BATON ROUGE, LA (WVUE) - Louisiana's state treasurer is blasting a New Orleans-based nonprofit for spending of federal funding on luxuries and other personal expenses. And he's calling for strong disciplinary action at the Department of Health and Hospitals, which oversees the company's grant funding.
"If I sound upset, I am – because I'm sick of it," says Treasurer John Kennedy.
Kennedy saw FOX 8's reporting last month on the nonprofit, Alternatives Living, LLC. – including one officer's Facebook photos and company credit card statements – and he says he was outraged.
"I've seen a lot of waste in government," Kennedy says. "But I would say that this one qualifies as the porker of the year."
Our reports showed the nonprofit owes the state and the Internal Revenue Service $1.3 million in unpaid payroll taxes and penalties. At the same time, the nonprofit's officers spent tens of thousands of dollars of agency money on meals and travel - all while being fully funded by taxpayers.
Last year, they received nearly $3 million in government grants to take care of the homeless and disabled.
"There's no way to defend this," the treasurer says.
Our investigation revealed photos posted to Facebook by the nonprofit's director of programs, Ada Craige-Roberson. One from April 2012 shows "the family" outside Red Fish Grill, after a "delicious brunch." Another shows Craige-Roberson with her husband Rickey – he also works at the nonprofit as the chief financial officer. They're inside the restaurant in that photo; the caption reads, "Rick and I at Red Fish getting our Easter eating on." The nonprofit's credit card records show the agency paid for a meal at Red Fish Grill, on that same day. The cost was $357.
A few weeks later, Facebook shows the family had a Mother's Day brunch at Copeland's. Credit card records for that day show the agency paid a $202 dollar at Copeland's.

▶ THINGS TO DO
**A)** List every amount in the news report about the state treasurer and the nonprofit that is written with a dollar sign.
**B)** Reproduce the news report about the state treasurer and the nonprofit between "BATON ROUGE, LA" and "he was outraged.", inclusive, renaming "nonprofit" as "organization".
The records come from a separate source, unrelated to the text above.

▶ MATERIAL SHOWN
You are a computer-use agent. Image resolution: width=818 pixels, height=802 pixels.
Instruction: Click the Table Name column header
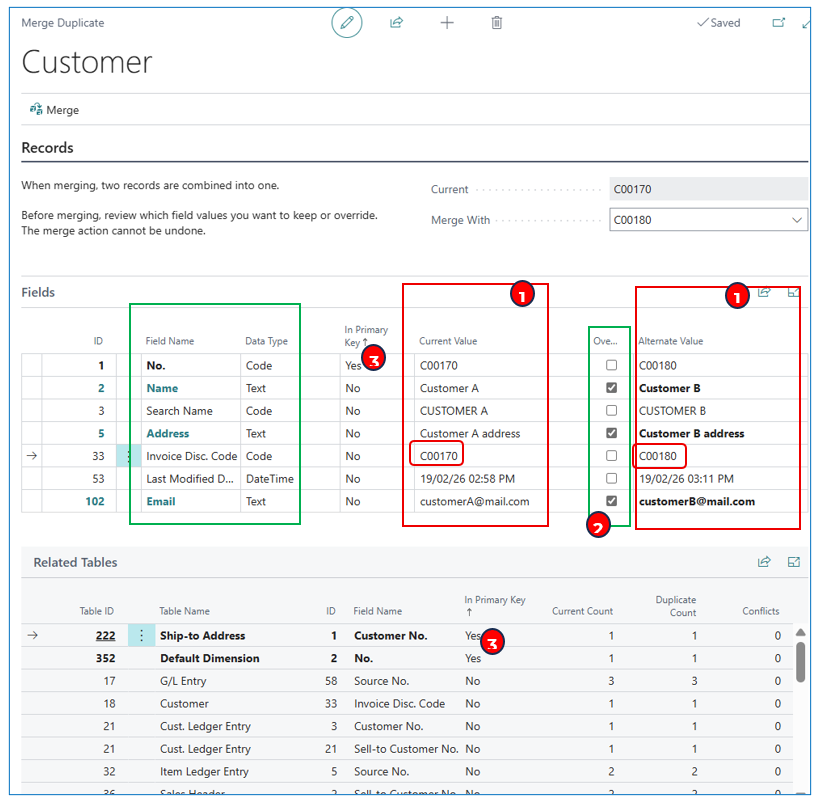[184, 611]
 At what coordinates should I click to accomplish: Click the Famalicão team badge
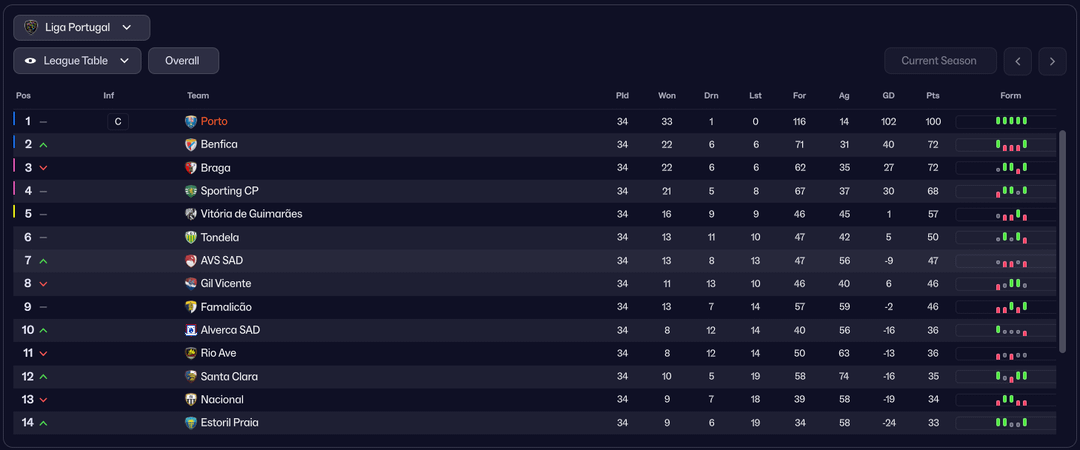[192, 307]
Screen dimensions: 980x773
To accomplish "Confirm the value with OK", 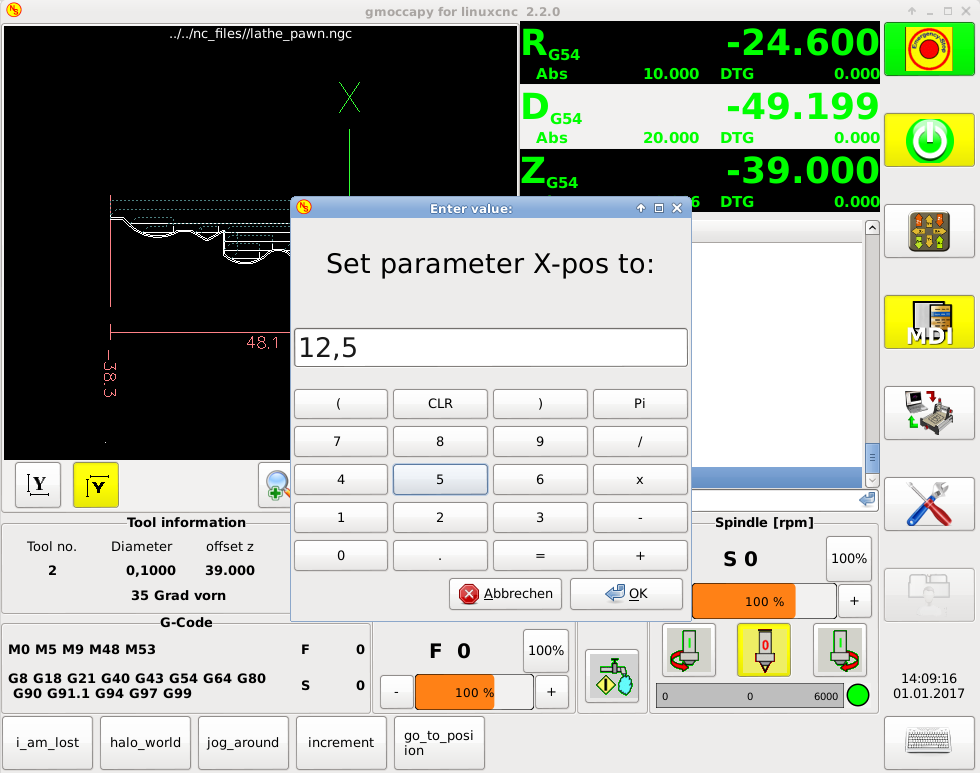I will point(626,594).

▶ SOLUTIONS TO THE EXERCISE
**A)** $1.3 million, $3 million, $357, $202

**B)**
BATON ROUGE, LA (WVUE) - Louisiana's state treasurer is blasting a New Orleans-based organization for spending of federal funding on luxuries and other personal expenses. And he's calling for strong disciplinary action at the Department of Health and Hospitals, which oversees the company's grant funding.
"If I sound upset, I am – because I'm sick of it," says Treasurer John Kennedy.
Kennedy saw FOX 8's reporting last month on the organization, Alternatives Living, LLC. – including one officer's Facebook photos and company credit card statements – and he says he was outraged.